Don’t perform workouts that are super intense for too long of a period of time. 

For example, if you’re trying to shock your system and stimulate higher levels of muscle growth with a five-day full body workout routine, you wouldn’t want to do this for the long term. 

Allow time for recovery to avoid strain and over training, and down the road, consider a different lifting methodology such as split training.

 

8.      Invest in Deep Tissue Massages

 

Studies show that deep tissue massages can break up adhesions, alleviate pain, and reduce the risk of muscle strain from tight muscles. [1]

The more active you are, the more likely you’ll need a massage. 

At the very least, I’d recommend a monthly deep tissue massage. 

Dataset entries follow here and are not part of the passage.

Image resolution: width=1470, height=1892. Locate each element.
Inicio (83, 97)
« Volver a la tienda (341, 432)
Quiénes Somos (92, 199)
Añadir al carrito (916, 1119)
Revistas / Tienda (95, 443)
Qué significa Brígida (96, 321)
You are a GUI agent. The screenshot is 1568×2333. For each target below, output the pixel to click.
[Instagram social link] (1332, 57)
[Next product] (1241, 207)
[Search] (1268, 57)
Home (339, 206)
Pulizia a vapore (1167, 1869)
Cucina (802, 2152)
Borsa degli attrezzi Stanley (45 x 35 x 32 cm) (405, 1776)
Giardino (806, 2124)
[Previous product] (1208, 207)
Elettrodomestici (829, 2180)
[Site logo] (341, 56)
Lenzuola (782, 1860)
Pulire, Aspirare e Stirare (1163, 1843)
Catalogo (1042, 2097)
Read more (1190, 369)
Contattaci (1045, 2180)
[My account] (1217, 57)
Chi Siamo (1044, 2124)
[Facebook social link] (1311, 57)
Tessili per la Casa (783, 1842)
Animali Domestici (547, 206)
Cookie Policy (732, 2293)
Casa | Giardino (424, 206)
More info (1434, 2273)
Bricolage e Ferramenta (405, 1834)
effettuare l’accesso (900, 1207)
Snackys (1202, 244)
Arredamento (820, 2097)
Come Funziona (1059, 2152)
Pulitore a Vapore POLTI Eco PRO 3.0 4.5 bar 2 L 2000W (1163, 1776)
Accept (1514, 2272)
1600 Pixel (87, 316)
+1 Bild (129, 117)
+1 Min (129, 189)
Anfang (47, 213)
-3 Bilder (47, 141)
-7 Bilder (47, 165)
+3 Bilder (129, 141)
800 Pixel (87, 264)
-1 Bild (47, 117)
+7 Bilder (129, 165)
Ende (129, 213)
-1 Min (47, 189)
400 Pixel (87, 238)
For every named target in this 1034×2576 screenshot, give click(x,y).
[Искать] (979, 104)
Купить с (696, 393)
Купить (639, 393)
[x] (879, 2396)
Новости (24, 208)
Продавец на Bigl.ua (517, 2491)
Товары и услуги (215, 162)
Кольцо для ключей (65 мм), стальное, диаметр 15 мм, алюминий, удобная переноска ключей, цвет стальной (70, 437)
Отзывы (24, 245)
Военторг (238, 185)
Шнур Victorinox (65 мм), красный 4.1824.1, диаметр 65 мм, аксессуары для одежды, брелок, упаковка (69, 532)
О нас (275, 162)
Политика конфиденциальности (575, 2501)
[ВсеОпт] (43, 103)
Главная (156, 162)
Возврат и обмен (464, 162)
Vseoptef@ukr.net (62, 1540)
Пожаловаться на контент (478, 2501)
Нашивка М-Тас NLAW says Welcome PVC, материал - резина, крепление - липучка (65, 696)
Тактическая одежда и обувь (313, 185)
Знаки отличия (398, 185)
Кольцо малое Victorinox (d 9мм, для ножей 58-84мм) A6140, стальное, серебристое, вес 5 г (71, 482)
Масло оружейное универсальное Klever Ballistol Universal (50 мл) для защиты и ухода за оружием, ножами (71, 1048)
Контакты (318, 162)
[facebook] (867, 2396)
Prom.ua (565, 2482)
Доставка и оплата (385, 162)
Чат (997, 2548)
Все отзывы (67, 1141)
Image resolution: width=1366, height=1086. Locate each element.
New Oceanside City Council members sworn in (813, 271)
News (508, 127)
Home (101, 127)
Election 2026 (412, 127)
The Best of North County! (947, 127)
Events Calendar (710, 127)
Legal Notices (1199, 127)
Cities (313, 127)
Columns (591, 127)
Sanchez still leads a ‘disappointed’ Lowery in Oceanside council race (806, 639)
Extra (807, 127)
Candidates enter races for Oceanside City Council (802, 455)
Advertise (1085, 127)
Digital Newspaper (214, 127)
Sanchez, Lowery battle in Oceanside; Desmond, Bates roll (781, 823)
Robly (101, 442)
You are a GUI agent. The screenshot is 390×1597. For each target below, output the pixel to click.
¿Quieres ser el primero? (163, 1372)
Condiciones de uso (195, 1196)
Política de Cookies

If it’s your first deep tissue massage, be sure to stay in open communication with the therapist during the massage as the pressure can take some getting used to.

 

9.      Stop Skipping on Sleep

 

Most medical experts agree that you need between seven and nine hours of sleep each night. The more active you are, the more sleep you probably need.

I recommend powering down about an hour before bed. Consider drinking some herbal (caffeine-free) tea and reading a hardcopy of a book.

 

10. Eat for Recovery

 

Muscles might be built in the gym, but they are revealed and maintained in the kitchen.

Good nutrition and responsible supplements are essential for muscle repair and recovery.

You don’t need to follow one of the trendy diets right now. Instead, you should keep it simple and focus on a diet that has plenty of lean proteins, healthy fats, and complex carbohydrates. 

Try to avoid junk food, alcohol, and processed items as much as possible.

 

References

 

  1. Marian Majchrzycki, Piotr Kocur, Tomasz Kotwicki, "Deep Tissue Massage and Nonsteroidal Anti-Inflammatory Drugs for Low Back Pain: A Prospective Randomized Trial", The Scientific World Journal, vol. 2014, Article ID 287597, 7 pages, 2014.